The ultimate question is whether these funds will do what so few have successfully managed in the past--generate competitive returns while insulating themselves from interest-rate risk. So far most have done a better job on the latter than the former, buffering overall portfolio risks with cash while still investing in aggressive sectors. Among this small group, only the two managed by PIMCO lost money when yields spiked in the fourth quarter of 2010.

Still, there's no telling if and when extreme protection from rising yields will be most valuable. In the meantime, the very small group of unconstrained funds around for more than a year saw a wide dispersion of 2010 returns, averaging a 5.5% gain.

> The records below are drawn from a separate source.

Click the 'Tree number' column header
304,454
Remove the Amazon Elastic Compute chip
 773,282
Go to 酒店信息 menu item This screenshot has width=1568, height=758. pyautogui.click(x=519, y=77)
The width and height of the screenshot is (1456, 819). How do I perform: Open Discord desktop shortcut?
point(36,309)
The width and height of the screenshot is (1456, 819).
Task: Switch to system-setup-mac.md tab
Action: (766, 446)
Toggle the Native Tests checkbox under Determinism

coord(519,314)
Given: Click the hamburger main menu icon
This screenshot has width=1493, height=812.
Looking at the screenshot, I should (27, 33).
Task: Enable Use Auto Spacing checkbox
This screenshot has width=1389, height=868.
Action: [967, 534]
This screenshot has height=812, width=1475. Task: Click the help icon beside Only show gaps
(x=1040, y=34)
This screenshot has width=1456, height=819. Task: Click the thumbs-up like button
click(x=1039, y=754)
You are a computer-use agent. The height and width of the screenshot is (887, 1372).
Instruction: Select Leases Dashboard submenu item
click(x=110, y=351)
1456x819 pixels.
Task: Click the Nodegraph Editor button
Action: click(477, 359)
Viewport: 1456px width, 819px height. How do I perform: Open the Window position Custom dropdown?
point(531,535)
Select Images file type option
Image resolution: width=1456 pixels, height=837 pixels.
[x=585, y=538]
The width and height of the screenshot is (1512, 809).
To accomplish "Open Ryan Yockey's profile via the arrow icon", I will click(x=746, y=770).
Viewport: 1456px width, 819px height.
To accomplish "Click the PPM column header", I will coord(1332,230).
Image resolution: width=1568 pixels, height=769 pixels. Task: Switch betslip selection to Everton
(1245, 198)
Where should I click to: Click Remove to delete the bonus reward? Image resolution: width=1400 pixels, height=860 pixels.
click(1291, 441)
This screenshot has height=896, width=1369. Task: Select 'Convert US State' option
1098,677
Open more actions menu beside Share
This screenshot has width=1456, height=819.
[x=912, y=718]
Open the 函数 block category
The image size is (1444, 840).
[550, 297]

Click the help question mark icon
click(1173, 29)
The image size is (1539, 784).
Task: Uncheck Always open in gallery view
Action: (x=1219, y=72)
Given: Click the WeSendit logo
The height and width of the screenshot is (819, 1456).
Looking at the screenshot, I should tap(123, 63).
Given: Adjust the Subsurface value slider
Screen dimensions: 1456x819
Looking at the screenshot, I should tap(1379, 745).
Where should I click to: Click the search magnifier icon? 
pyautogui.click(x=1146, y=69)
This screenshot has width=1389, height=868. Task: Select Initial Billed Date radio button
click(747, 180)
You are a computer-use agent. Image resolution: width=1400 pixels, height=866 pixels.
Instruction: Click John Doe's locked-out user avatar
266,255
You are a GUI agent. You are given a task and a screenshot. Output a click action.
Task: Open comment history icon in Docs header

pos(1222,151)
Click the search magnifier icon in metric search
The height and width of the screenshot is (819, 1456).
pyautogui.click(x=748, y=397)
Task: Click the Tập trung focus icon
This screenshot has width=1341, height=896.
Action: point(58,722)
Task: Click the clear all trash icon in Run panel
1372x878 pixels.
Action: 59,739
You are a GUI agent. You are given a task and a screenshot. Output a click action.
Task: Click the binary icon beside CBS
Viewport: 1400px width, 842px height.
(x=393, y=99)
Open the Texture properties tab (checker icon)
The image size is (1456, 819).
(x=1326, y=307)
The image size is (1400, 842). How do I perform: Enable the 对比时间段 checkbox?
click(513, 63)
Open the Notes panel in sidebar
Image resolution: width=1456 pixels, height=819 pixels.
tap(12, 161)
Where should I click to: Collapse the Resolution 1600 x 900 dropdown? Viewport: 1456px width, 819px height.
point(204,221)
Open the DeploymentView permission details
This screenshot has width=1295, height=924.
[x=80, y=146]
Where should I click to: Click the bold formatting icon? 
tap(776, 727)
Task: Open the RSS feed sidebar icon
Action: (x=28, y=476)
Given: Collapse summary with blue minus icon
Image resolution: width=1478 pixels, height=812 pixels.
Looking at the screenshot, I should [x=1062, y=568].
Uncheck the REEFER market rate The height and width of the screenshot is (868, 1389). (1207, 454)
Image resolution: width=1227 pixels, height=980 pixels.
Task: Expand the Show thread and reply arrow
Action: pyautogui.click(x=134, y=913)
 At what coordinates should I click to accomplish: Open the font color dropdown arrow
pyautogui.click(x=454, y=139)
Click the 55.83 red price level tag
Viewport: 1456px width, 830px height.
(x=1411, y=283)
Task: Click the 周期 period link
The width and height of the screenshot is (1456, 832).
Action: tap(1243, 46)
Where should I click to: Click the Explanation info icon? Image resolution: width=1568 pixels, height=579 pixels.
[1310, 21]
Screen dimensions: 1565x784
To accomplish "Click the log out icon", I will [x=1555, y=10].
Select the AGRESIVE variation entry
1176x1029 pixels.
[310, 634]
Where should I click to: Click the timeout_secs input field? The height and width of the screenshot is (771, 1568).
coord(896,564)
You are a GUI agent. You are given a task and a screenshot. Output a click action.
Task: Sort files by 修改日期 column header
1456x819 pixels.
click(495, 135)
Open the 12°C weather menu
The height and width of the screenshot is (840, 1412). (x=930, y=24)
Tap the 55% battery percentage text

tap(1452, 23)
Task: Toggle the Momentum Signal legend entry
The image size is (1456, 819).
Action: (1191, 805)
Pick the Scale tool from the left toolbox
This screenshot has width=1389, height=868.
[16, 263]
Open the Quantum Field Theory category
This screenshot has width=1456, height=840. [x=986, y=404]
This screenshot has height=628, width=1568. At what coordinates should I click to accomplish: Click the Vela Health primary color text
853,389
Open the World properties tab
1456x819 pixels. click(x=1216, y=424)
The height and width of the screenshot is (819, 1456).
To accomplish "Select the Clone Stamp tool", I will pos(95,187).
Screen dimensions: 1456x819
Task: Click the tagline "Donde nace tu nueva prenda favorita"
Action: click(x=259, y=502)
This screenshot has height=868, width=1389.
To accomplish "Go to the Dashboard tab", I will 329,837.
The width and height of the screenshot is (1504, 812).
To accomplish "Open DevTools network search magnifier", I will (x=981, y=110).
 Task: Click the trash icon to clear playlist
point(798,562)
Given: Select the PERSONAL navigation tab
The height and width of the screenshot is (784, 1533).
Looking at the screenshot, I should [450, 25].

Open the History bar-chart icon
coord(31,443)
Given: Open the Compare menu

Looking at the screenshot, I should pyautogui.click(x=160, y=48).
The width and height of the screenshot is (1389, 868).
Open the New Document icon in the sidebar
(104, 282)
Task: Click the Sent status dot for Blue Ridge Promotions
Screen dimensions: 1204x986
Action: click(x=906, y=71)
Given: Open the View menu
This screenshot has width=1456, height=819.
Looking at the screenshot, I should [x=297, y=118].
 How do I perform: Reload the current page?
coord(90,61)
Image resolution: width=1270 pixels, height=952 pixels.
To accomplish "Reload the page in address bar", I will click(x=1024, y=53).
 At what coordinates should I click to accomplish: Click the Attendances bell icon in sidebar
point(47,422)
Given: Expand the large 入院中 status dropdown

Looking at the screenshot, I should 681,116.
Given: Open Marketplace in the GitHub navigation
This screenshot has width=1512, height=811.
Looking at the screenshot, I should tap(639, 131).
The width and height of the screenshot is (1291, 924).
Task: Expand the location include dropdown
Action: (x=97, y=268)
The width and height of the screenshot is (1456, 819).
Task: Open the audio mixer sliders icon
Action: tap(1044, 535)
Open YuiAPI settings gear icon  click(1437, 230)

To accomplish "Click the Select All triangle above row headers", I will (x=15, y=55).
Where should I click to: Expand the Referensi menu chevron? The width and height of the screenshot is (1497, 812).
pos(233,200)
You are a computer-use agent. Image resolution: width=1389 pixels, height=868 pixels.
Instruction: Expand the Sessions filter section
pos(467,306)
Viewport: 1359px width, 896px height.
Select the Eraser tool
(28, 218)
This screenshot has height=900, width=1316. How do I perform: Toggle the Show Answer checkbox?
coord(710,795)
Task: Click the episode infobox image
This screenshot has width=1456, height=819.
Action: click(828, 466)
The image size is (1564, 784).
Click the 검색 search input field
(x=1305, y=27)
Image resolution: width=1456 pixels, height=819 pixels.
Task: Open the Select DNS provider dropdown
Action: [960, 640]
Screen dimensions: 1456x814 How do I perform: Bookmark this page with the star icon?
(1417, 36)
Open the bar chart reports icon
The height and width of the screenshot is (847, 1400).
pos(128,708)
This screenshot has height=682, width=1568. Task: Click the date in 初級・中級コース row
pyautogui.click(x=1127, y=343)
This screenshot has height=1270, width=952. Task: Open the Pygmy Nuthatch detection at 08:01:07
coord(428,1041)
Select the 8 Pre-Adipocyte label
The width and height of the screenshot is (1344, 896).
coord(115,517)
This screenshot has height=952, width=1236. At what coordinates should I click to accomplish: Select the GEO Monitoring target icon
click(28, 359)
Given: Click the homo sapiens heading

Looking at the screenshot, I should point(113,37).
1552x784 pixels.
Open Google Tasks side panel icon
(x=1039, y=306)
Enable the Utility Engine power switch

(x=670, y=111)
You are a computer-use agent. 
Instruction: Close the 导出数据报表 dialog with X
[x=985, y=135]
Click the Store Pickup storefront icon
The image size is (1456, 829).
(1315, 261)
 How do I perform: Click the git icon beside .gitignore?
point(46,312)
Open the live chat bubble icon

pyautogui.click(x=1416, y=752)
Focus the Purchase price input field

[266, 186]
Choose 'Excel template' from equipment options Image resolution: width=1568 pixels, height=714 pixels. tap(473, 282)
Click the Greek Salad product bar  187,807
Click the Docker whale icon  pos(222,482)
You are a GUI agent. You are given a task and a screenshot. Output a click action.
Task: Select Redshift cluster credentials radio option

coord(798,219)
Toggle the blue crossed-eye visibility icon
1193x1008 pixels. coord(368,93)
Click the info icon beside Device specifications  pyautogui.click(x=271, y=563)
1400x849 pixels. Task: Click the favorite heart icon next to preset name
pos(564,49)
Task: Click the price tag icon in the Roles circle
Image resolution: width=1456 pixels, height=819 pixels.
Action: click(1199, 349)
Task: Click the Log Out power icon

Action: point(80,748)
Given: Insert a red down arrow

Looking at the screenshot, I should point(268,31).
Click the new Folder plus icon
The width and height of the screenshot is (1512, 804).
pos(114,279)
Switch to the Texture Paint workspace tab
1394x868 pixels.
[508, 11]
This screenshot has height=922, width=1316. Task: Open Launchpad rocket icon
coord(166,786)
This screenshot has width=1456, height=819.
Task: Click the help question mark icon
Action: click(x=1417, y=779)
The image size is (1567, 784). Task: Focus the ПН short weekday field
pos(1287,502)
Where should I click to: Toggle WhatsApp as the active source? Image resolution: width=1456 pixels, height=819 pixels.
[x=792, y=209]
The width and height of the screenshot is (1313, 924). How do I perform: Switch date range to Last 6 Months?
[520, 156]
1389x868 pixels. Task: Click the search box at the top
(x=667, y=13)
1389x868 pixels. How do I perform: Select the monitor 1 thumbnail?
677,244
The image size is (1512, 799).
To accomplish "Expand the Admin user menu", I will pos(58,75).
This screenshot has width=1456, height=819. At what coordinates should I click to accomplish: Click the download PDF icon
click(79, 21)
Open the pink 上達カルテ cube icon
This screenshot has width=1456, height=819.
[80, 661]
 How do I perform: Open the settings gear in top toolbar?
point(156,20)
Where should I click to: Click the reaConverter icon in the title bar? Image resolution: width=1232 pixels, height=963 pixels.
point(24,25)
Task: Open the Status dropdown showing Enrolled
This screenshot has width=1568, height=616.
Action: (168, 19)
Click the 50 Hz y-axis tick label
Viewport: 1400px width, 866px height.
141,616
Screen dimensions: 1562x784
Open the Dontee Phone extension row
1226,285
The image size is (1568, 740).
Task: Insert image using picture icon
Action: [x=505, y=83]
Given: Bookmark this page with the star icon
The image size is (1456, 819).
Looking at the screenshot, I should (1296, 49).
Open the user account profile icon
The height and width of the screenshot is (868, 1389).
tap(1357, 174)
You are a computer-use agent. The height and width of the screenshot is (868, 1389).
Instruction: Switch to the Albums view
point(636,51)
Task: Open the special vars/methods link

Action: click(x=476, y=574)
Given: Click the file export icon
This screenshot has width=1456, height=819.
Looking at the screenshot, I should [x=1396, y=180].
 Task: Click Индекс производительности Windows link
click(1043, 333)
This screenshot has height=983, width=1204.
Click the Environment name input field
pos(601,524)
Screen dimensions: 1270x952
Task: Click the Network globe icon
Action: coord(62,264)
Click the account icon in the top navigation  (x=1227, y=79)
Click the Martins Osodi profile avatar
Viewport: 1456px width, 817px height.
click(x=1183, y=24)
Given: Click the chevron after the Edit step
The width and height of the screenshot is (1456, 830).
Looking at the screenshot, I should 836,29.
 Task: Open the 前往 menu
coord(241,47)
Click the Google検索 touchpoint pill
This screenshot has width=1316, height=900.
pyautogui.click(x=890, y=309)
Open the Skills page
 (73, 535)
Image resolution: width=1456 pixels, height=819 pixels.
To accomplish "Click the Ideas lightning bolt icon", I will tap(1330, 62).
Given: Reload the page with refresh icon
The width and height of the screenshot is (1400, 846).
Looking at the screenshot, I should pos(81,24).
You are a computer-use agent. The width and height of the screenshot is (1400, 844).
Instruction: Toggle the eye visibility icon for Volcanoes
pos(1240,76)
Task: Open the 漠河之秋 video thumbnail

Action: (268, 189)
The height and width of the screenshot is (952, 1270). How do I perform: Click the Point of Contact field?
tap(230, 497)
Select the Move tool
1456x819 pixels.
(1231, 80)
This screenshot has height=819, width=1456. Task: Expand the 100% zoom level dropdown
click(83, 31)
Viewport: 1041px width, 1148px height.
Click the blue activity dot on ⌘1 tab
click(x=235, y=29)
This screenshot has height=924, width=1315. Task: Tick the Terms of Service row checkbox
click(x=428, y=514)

And while that was a fat margin over the paltry 0.34% return of three-month LIBOR, it was more than a full percent behind the Barclays Aggregate Index and roughly 240 basis points (2.4%) behind the average intermediate-term bond fund, which normally takes on more interest-rate risk but a lot less credit and sector risk than most unconstrained funds have chosen to pursue.

One important factor standing in the way of bigger gains among unconstrained funds has nothing to do with fund strategy, though. The group is dominated by firms that distribute funds primarily through traditional load channels and sports a median expense ratio of more than 1%, which is high, even relative to the pricey universe of front-load, intermediate-term bond funds. With market yields currently running close to historic lows, those hurdles will clearly be difficult to overcome.